[Task to complete]
Please restate every record below word for word.
[Start of Attachment]
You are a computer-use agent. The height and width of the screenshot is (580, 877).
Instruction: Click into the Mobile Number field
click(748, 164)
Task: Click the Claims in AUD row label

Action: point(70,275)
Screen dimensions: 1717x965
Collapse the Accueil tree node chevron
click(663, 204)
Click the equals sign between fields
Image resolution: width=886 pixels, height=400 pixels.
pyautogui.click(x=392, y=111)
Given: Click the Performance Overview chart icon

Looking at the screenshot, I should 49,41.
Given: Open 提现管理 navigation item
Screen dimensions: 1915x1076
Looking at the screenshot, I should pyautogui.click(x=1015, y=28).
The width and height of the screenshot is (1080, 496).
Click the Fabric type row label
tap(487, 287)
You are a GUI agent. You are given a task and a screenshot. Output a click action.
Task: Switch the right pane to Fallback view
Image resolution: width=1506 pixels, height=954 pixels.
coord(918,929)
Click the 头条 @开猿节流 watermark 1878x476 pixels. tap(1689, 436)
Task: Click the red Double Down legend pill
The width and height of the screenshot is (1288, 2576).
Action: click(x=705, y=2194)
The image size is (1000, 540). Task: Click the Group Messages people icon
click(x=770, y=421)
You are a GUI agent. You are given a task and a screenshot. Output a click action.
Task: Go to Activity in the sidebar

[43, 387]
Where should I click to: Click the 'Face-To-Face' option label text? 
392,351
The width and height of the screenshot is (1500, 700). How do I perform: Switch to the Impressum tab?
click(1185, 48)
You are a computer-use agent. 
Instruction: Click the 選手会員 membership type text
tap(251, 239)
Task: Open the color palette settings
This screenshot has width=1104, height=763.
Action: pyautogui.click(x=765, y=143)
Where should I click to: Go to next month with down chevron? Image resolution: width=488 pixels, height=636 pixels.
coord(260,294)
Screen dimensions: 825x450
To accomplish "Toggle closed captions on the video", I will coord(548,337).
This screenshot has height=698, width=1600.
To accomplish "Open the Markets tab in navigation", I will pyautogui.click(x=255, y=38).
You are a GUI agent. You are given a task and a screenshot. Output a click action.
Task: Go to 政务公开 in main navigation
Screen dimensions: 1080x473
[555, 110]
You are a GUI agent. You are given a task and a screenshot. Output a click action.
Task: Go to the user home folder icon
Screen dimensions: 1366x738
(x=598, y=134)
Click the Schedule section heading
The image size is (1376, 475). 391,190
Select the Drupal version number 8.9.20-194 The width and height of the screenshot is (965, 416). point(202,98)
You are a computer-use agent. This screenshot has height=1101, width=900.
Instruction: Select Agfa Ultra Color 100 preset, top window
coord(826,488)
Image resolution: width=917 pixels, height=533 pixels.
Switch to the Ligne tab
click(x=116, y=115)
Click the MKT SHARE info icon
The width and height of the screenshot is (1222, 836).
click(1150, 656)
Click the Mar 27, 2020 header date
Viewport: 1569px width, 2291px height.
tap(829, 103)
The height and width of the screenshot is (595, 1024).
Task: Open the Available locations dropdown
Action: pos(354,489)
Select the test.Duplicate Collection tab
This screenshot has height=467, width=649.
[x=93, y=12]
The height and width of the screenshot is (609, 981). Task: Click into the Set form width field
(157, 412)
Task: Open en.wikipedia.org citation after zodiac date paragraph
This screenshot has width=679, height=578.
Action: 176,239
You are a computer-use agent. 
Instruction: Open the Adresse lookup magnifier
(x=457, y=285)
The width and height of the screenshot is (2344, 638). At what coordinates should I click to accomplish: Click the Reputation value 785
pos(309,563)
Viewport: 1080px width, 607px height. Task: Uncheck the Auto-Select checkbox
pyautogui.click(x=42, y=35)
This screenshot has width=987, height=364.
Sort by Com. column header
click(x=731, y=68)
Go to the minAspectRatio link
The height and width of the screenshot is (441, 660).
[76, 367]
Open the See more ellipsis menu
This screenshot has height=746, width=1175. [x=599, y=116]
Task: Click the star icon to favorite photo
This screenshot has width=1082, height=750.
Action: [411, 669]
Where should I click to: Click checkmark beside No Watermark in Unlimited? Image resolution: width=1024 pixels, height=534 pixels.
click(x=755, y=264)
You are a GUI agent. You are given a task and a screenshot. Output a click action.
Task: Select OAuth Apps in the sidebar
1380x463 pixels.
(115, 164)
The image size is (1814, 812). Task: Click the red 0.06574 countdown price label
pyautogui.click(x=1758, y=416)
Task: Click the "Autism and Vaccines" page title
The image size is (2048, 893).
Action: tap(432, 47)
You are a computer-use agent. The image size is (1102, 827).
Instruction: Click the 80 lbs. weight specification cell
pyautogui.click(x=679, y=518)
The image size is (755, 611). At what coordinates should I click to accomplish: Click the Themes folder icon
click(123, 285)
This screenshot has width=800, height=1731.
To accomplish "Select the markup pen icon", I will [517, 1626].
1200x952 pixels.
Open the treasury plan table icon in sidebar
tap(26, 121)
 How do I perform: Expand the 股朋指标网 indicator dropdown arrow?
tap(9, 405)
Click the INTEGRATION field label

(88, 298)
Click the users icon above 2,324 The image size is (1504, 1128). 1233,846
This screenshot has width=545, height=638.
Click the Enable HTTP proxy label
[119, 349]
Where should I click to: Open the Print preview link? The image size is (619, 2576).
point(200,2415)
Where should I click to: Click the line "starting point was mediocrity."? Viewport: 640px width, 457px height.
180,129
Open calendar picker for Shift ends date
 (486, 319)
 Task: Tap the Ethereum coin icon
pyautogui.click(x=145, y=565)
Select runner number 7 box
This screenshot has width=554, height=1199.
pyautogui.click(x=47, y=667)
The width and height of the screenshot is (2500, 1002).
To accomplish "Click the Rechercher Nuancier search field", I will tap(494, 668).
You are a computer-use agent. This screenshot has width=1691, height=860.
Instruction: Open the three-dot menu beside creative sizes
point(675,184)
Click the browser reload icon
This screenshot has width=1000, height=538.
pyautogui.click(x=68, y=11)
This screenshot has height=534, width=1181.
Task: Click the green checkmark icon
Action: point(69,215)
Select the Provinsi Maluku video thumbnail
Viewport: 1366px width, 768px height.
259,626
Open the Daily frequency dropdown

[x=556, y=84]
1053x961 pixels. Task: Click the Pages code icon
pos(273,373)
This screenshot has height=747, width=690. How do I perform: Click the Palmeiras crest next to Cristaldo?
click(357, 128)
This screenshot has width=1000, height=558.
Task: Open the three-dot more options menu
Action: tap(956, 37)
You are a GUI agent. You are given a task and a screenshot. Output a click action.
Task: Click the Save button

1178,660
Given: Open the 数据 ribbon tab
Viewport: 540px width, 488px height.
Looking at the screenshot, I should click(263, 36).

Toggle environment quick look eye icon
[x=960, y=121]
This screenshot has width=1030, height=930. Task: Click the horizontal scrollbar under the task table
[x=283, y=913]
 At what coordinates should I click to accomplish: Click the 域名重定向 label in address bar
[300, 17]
[End of Attachment]
[The completed task]
You are a computer-use agent. The height and width of the screenshot is (580, 877).
Instruction: Click into the Mobile Number field
click(748, 164)
Task: Click the Claims in AUD row label

Action: point(70,275)
Screen dimensions: 1717x965
Collapse the Accueil tree node chevron
click(663, 204)
Click the equals sign between fields
Image resolution: width=886 pixels, height=400 pixels.
pyautogui.click(x=392, y=111)
Given: Click the Performance Overview chart icon

Looking at the screenshot, I should 49,41.
Given: Open 提现管理 navigation item
Screen dimensions: 1915x1076
Looking at the screenshot, I should pyautogui.click(x=1015, y=28).
The width and height of the screenshot is (1080, 496).
Click the Fabric type row label
tap(487, 287)
You are a GUI agent. You are given a task and a screenshot. Output a click action.
Task: Switch the right pane to Fallback view
Image resolution: width=1506 pixels, height=954 pixels.
coord(918,929)
Click the 头条 @开猿节流 watermark 1878x476 pixels. tap(1689, 436)
Task: Click the red Double Down legend pill
The width and height of the screenshot is (1288, 2576).
Action: click(x=705, y=2194)
The image size is (1000, 540). Task: Click the Group Messages people icon
click(x=770, y=421)
You are a GUI agent. You are given a task and a screenshot. Output a click action.
Task: Go to Activity in the sidebar

[43, 387]
Where should I click to: Click the 'Face-To-Face' option label text? 
392,351
The width and height of the screenshot is (1500, 700). How do I perform: Switch to the Impressum tab?
click(1185, 48)
You are a computer-use agent. 
Instruction: Click the 選手会員 membership type text
tap(251, 239)
Task: Open the color palette settings
This screenshot has width=1104, height=763.
Action: pyautogui.click(x=765, y=143)
Where should I click to: Go to next month with down chevron? Image resolution: width=488 pixels, height=636 pixels.
coord(260,294)
Screen dimensions: 825x450
To accomplish "Toggle closed captions on the video", I will coord(548,337).
This screenshot has height=698, width=1600.
To accomplish "Open the Markets tab in navigation", I will pyautogui.click(x=255, y=38).
You are a GUI agent. You are given a task and a screenshot. Output a click action.
Task: Go to 政务公开 in main navigation
Screen dimensions: 1080x473
[555, 110]
You are a GUI agent. You are given a task and a screenshot. Output a click action.
Task: Go to the user home folder icon
Screen dimensions: 1366x738
(x=598, y=134)
Click the Schedule section heading
The image size is (1376, 475). 391,190
Select the Drupal version number 8.9.20-194 The width and height of the screenshot is (965, 416). point(202,98)
You are a computer-use agent. This screenshot has height=1101, width=900.
Instruction: Select Agfa Ultra Color 100 preset, top window
coord(826,488)
Image resolution: width=917 pixels, height=533 pixels.
Switch to the Ligne tab
click(x=116, y=115)
Click the MKT SHARE info icon
The width and height of the screenshot is (1222, 836).
click(1150, 656)
Click the Mar 27, 2020 header date
Viewport: 1569px width, 2291px height.
tap(829, 103)
The height and width of the screenshot is (595, 1024).
Task: Open the Available locations dropdown
Action: pos(354,489)
Select the test.Duplicate Collection tab
This screenshot has height=467, width=649.
[x=93, y=12]
The height and width of the screenshot is (609, 981). Task: Click into the Set form width field
(157, 412)
Task: Open en.wikipedia.org citation after zodiac date paragraph
This screenshot has width=679, height=578.
Action: 176,239
You are a computer-use agent. 
Instruction: Open the Adresse lookup magnifier
(x=457, y=285)
The width and height of the screenshot is (2344, 638). At what coordinates should I click to accomplish: Click the Reputation value 785
pos(309,563)
Viewport: 1080px width, 607px height. Task: Uncheck the Auto-Select checkbox
pyautogui.click(x=42, y=35)
This screenshot has width=987, height=364.
Sort by Com. column header
click(x=731, y=68)
Go to the minAspectRatio link
The height and width of the screenshot is (441, 660).
[76, 367]
Open the See more ellipsis menu
This screenshot has height=746, width=1175. [x=599, y=116]
Task: Click the star icon to favorite photo
This screenshot has width=1082, height=750.
Action: [411, 669]
Where should I click to: Click checkmark beside No Watermark in Unlimited? Image resolution: width=1024 pixels, height=534 pixels.
click(x=755, y=264)
You are a GUI agent. You are given a task and a screenshot. Output a click action.
Task: Select OAuth Apps in the sidebar
1380x463 pixels.
(115, 164)
The image size is (1814, 812). Task: Click the red 0.06574 countdown price label
pyautogui.click(x=1758, y=416)
Task: Click the "Autism and Vaccines" page title
The image size is (2048, 893).
Action: tap(432, 47)
You are a computer-use agent. The image size is (1102, 827).
Instruction: Click the 80 lbs. weight specification cell
pyautogui.click(x=679, y=518)
The image size is (755, 611). At what coordinates should I click to accomplish: Click the Themes folder icon
click(123, 285)
This screenshot has width=800, height=1731.
To accomplish "Select the markup pen icon", I will [517, 1626].
1200x952 pixels.
Open the treasury plan table icon in sidebar
tap(26, 121)
 How do I perform: Expand the 股朋指标网 indicator dropdown arrow?
tap(9, 405)
Click the INTEGRATION field label

(88, 298)
Click the users icon above 2,324 The image size is (1504, 1128). 1233,846
This screenshot has width=545, height=638.
Click the Enable HTTP proxy label
[119, 349]
Where should I click to: Open the Print preview link? The image size is (619, 2576).
point(200,2415)
Where should I click to: Click the line "starting point was mediocrity."? Viewport: 640px width, 457px height.
180,129
Open calendar picker for Shift ends date
 (486, 319)
 Task: Tap the Ethereum coin icon
pyautogui.click(x=145, y=565)
Select runner number 7 box
This screenshot has width=554, height=1199.
pyautogui.click(x=47, y=667)
The width and height of the screenshot is (2500, 1002).
To accomplish "Click the Rechercher Nuancier search field", I will tap(494, 668).
You are a computer-use agent. This screenshot has width=1691, height=860.
Instruction: Open the three-dot menu beside creative sizes
point(675,184)
Click the browser reload icon
This screenshot has width=1000, height=538.
pyautogui.click(x=68, y=11)
This screenshot has height=534, width=1181.
Task: Click the green checkmark icon
Action: point(69,215)
Select the Provinsi Maluku video thumbnail
Viewport: 1366px width, 768px height.
259,626
Open the Daily frequency dropdown

[x=556, y=84]
1053x961 pixels. Task: Click the Pages code icon
pos(273,373)
This screenshot has height=747, width=690. How do I perform: Click the Palmeiras crest next to Cristaldo?
click(357, 128)
This screenshot has width=1000, height=558.
Task: Open the three-dot more options menu
Action: tap(956, 37)
You are a GUI agent. You are given a task and a screenshot. Output a click action.
Task: Click the Save button

1178,660
Given: Open the 数据 ribbon tab
Viewport: 540px width, 488px height.
Looking at the screenshot, I should click(263, 36).

Toggle environment quick look eye icon
[x=960, y=121]
This screenshot has width=1030, height=930. Task: Click the horizontal scrollbar under the task table
[x=283, y=913]
 At what coordinates should I click to accomplish: Click the 域名重定向 label in address bar
[300, 17]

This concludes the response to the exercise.